St. Margaret’s Head of School Margaret R. Broad speaks to an audience of parents, teachers and students Arrow  Photo left:   St. Margaret’s Head of School Margaret R. Broad speaks to an audience of parents, teachers and students at the Ware Academy convocation. The three bears symbolize the relationship between student, family and school.


“There are so many ways to be involved, whether it is assisting with a field trip, cheering for a sports team or working on a fund-raiser,” she said. “It allows you to know your school better, to appreciate its goals and to support its efforts to achieve those goals—and it is the students who benefit.”

Broad presented her remarks to parents, teachers and students at Ware’s first annual convocation.

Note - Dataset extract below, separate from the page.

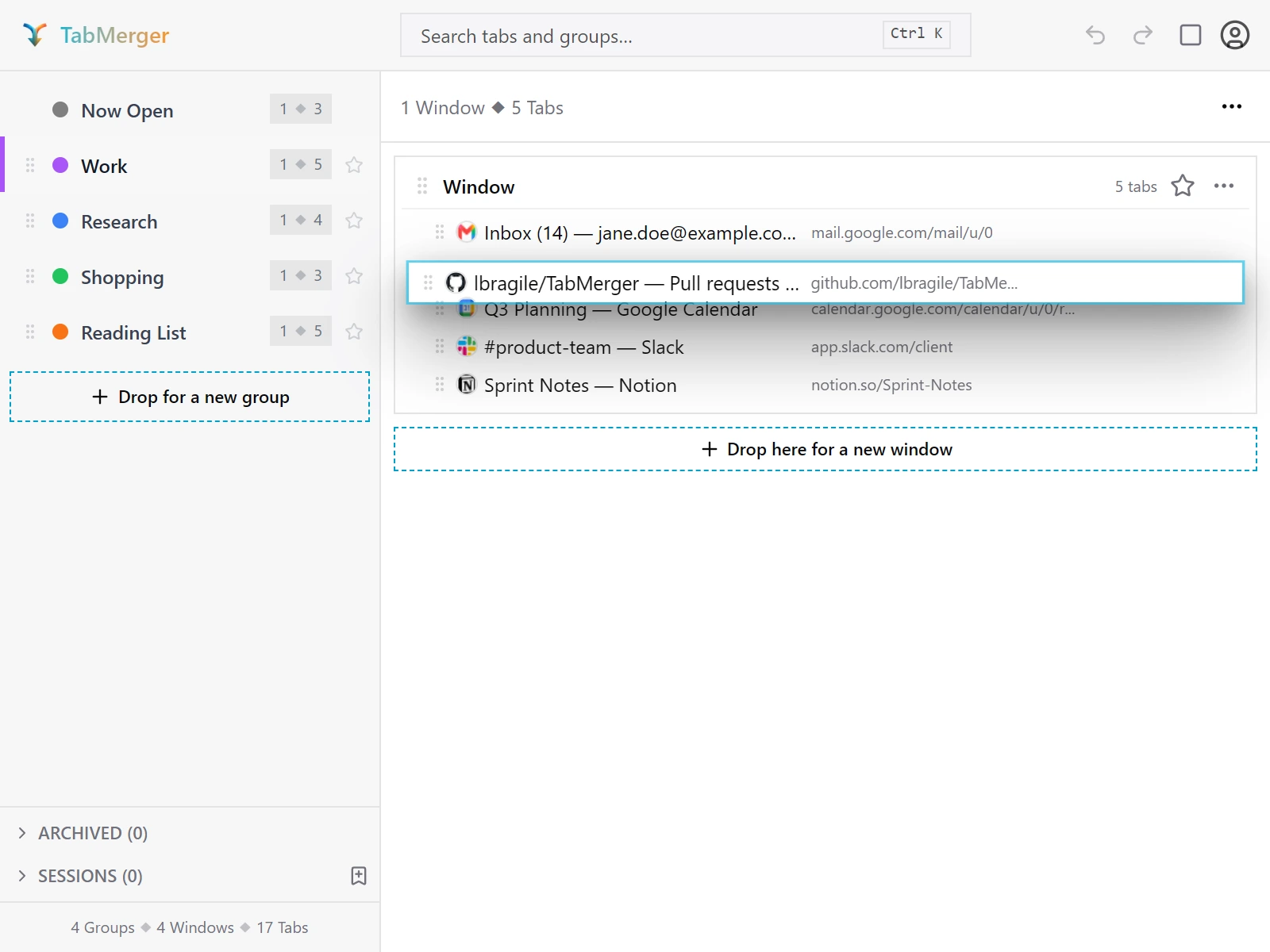This screenshot has width=1270, height=952.
Task: Click the save session bookmark icon
Action: tap(359, 876)
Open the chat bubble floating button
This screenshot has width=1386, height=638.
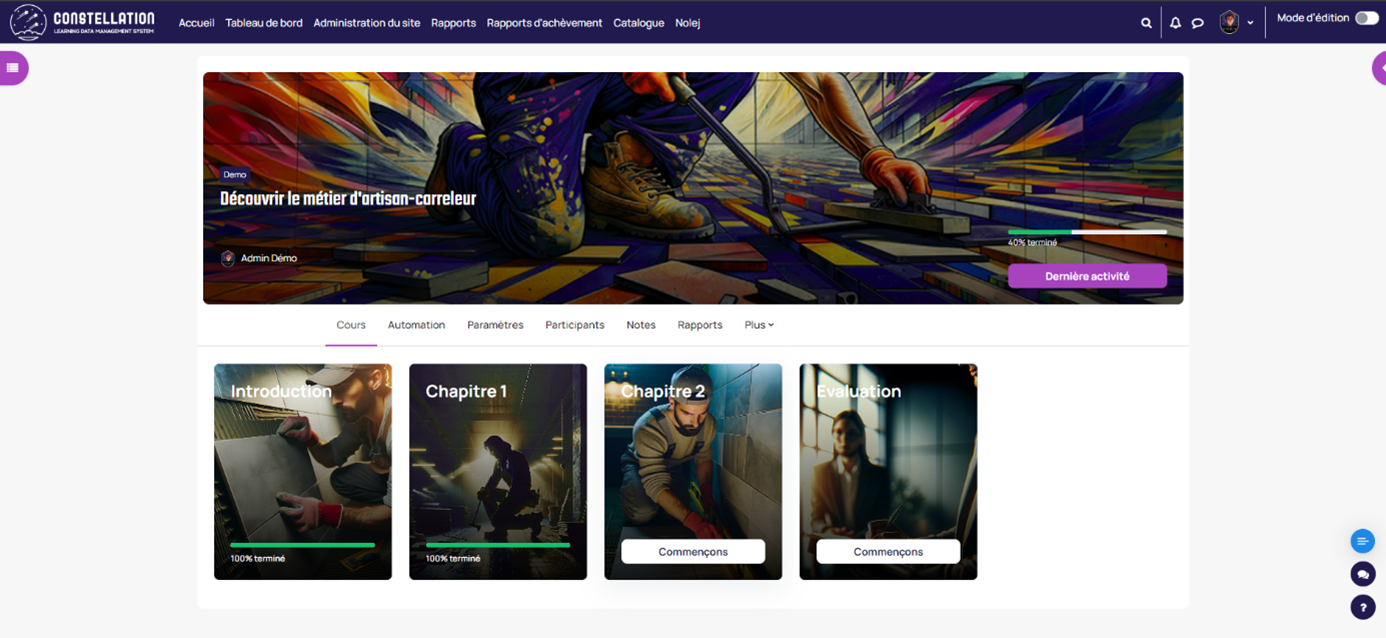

She used three hugging teddy bears to underscore her message for the multi-generational audience, noting that the largest bear could symbolize the school; the middle bear, the family; and the smallest bear, the student.

“The bears remind us,” she said, “that we are joined together, bound by common goals and a desire to support each other.” As a member of the Virginia Association of Independent Schools’ Membership Committee, which visits and accredits schools like Ware, Broad also brought greetings from the 78 other independent schools in Virginia and 1,200 independent schools in the nation. The VAIS and its national counterpart provide resources, information and opportunities for schools to share their experiences.

Ware Academy is a co-educational, 180-student day school for preschool through eighth grade. Its new headmaster, Thomas L. Thomas III, invited Broad to speak because she is the most senior of the independent school heads in the Northern Neck-Middle Peninsula area. Broad became head of St. Margaret’s in 1989 and currently serves as president of the National Coalition of Girls’ Schools.